■ **What the exercise asks**
Which lines run from the line with "Instruction: Open the" to the end of the entries? Write out exactly those, leaving out the pictures.

■ **Input for this task**
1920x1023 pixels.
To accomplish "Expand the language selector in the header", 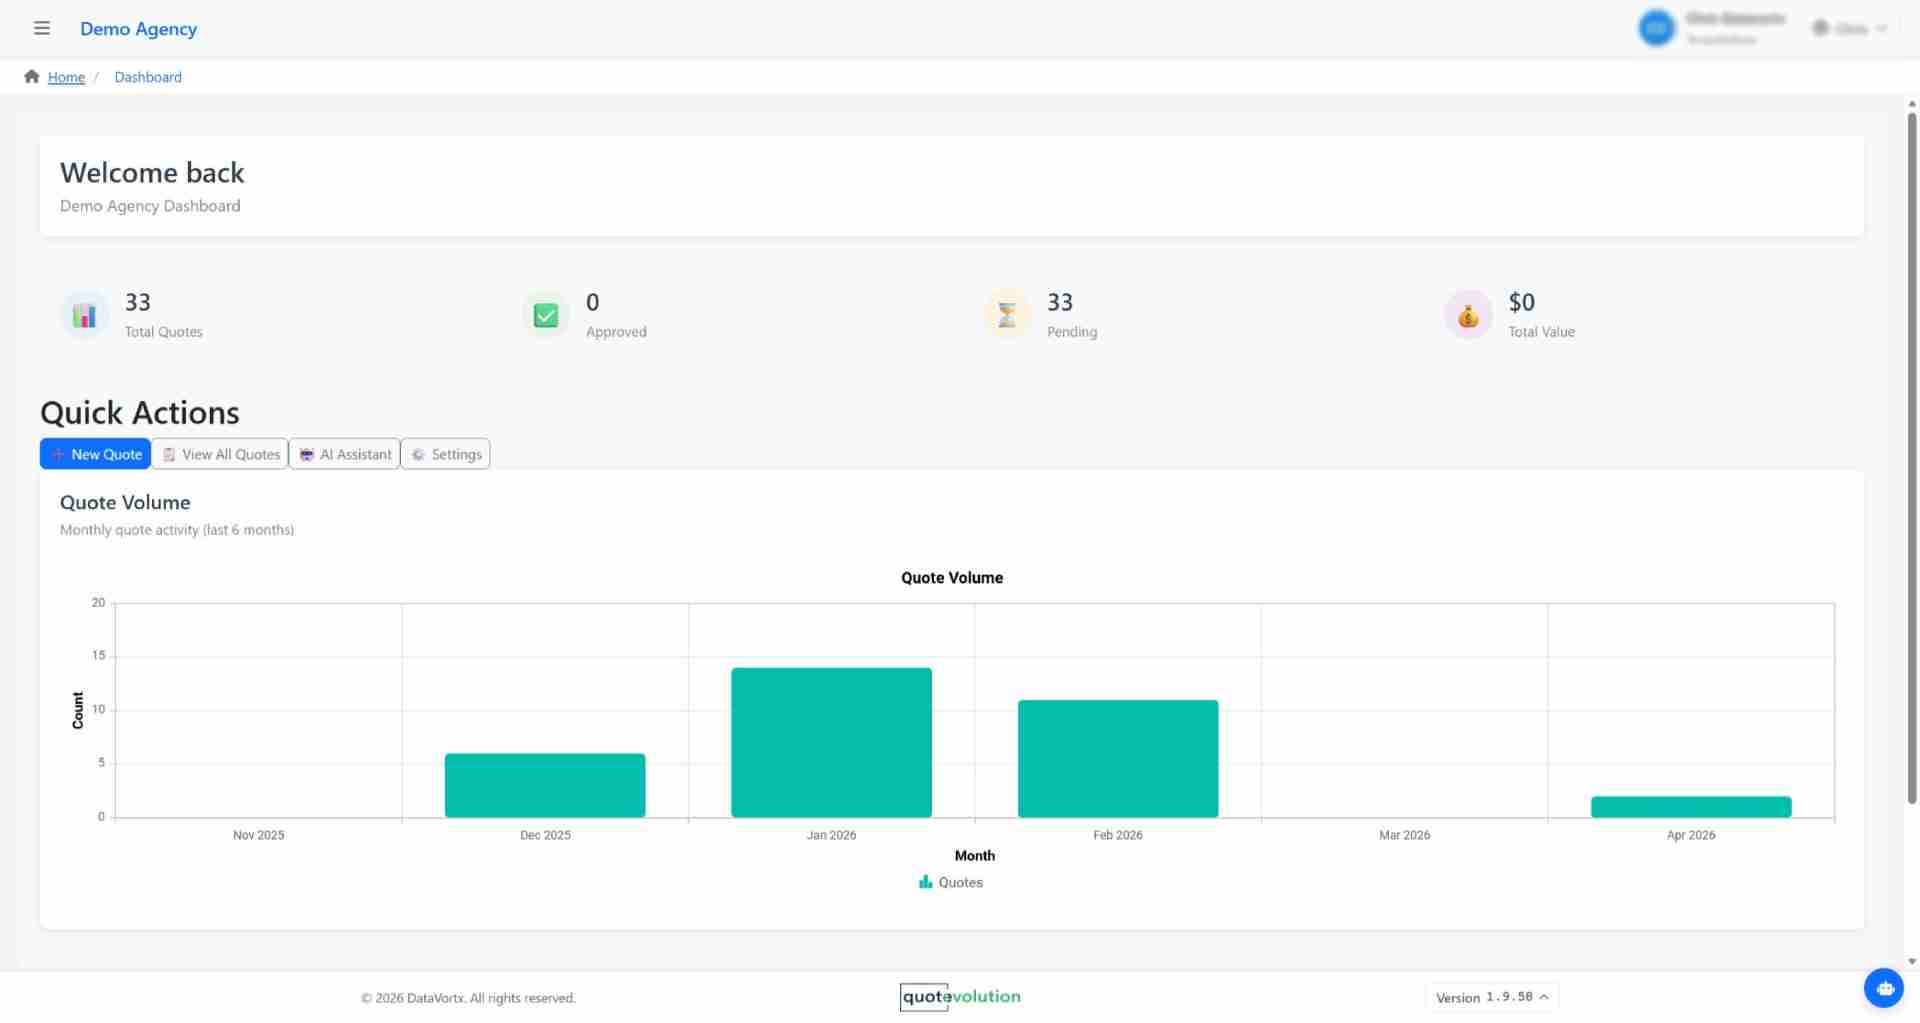I will pos(1849,28).
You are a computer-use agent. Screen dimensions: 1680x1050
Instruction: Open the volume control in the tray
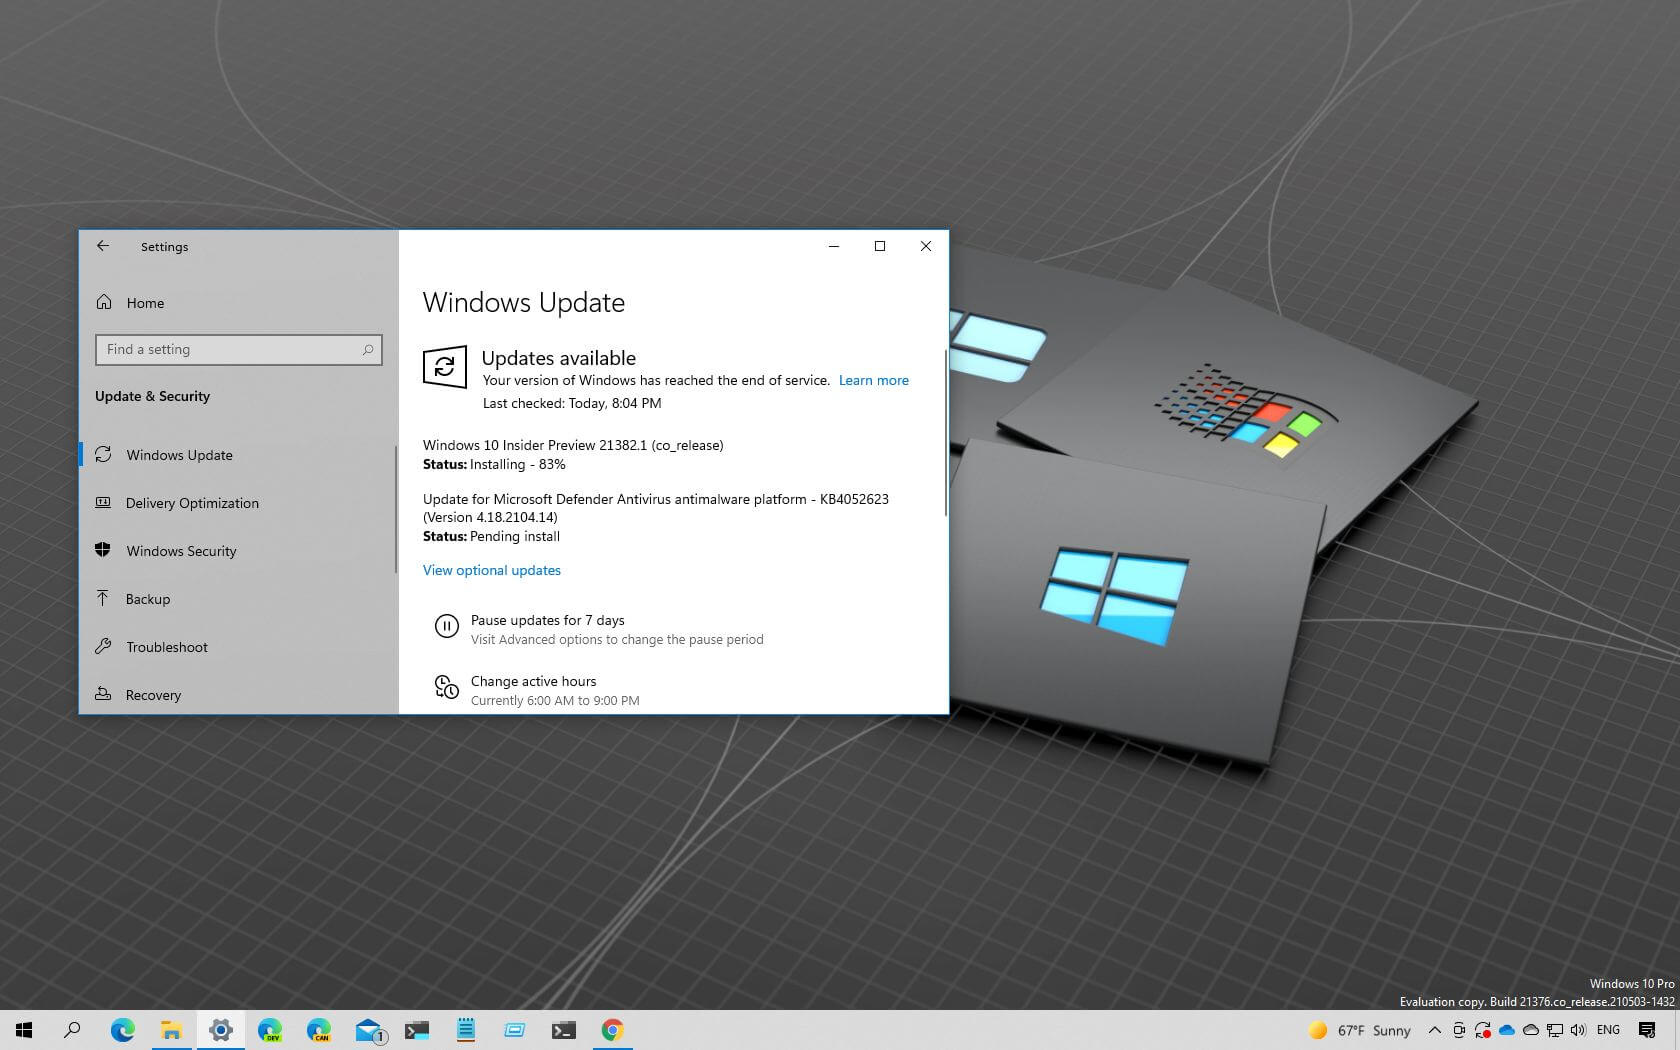point(1578,1030)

■ **Completed task**
Instruction: Open the volume control in the tray
point(1578,1030)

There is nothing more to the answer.